▸ TASK PROMPT:
Reproduce the entries word for word, beginning with the line that contains "At what coordinates" and continuing through the final line of the entries.

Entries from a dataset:
_ _ _ _ _ _ _
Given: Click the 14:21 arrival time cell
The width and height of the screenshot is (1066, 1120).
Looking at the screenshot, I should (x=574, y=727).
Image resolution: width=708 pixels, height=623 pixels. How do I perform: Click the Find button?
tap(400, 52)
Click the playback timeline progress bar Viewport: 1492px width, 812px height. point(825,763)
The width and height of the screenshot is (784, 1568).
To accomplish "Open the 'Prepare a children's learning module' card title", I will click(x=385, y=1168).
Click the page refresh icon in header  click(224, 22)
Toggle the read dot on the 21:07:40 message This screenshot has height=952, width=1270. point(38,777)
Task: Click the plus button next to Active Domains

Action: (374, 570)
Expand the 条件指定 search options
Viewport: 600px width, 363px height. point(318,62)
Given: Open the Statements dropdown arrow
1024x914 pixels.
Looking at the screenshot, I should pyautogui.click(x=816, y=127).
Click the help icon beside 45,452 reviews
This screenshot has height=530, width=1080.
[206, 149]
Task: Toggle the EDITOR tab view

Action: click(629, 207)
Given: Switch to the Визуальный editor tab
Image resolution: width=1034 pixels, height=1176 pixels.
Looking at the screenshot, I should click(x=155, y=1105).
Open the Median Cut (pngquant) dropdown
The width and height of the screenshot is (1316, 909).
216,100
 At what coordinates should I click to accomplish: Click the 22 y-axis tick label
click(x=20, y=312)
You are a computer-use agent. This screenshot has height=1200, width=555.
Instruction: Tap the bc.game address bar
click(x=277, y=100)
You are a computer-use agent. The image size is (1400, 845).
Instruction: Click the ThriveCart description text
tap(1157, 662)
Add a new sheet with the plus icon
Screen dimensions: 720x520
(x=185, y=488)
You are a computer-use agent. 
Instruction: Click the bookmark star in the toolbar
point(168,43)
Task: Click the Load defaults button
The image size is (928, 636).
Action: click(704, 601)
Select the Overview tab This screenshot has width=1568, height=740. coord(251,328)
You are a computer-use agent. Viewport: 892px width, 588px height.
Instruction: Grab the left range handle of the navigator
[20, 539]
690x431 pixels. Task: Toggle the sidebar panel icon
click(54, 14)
_ _ _ _ _ _ _
▸ COMPLETED EXERCISE:
 At what coordinates should I click to accomplish: Click the 22 y-axis tick label
click(x=20, y=312)
You are a computer-use agent. This screenshot has height=1200, width=555.
Instruction: Tap the bc.game address bar
click(x=277, y=100)
You are a computer-use agent. The image size is (1400, 845).
Instruction: Click the ThriveCart description text
tap(1157, 662)
Add a new sheet with the plus icon
Screen dimensions: 720x520
(x=185, y=488)
You are a computer-use agent. 
Instruction: Click the bookmark star in the toolbar
point(168,43)
Task: Click the Load defaults button
The image size is (928, 636).
Action: click(704, 601)
Select the Overview tab This screenshot has width=1568, height=740. coord(251,328)
You are a computer-use agent. Viewport: 892px width, 588px height.
Instruction: Grab the left range handle of the navigator
[20, 539]
690x431 pixels. Task: Toggle the sidebar panel icon
click(54, 14)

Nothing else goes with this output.